* _Assigned task_
Every line from the one holding "Where should I" to the end of the entries should be repeated exactly, with the pictures left out.

*** Begin section ***

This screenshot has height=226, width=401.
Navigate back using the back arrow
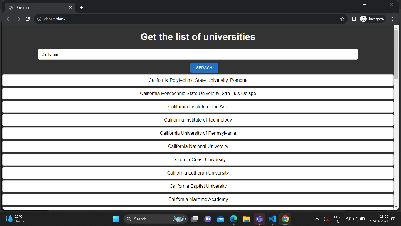pyautogui.click(x=9, y=19)
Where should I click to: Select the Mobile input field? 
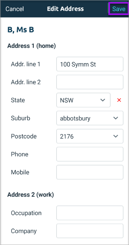90,172
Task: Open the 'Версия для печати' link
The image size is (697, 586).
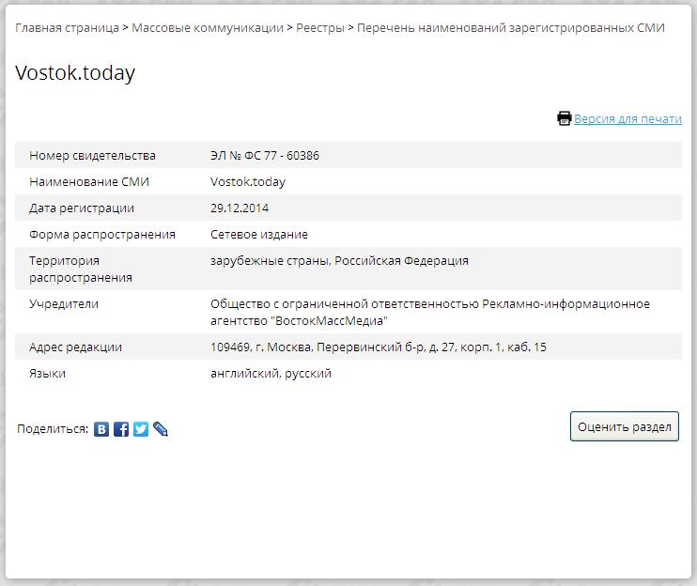Action: point(627,118)
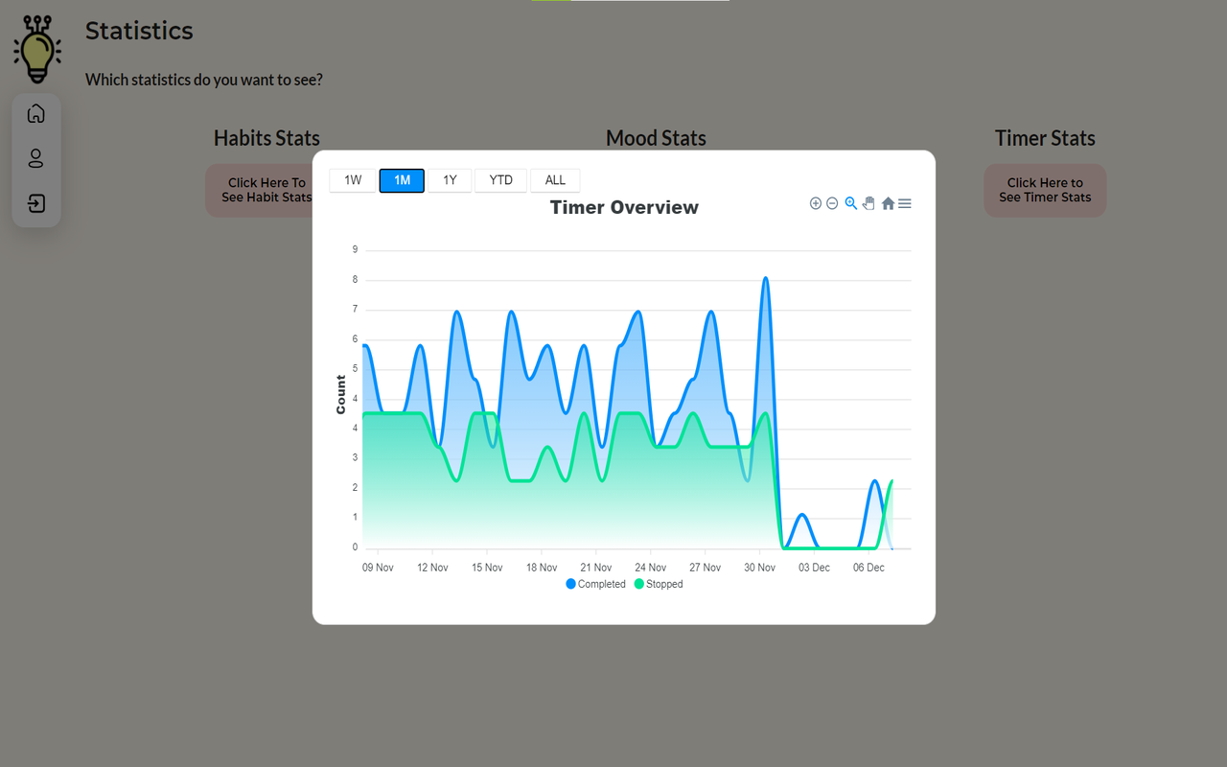Click the lightbulb app logo
Image resolution: width=1227 pixels, height=767 pixels.
[37, 49]
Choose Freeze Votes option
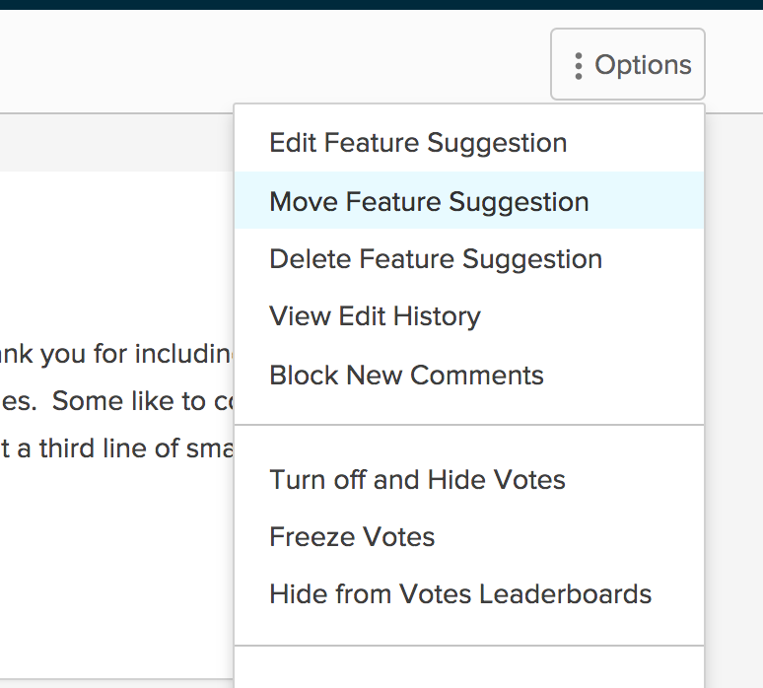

*** End section ***

* _Exercise response_
Where should I click to: Select the Mobile input field? 
90,172
Task: Open the 'Версия для печати' link
The image size is (697, 586).
Action: point(627,118)
Click the lightbulb app logo
Image resolution: width=1227 pixels, height=767 pixels.
[37, 49]
Choose Freeze Votes option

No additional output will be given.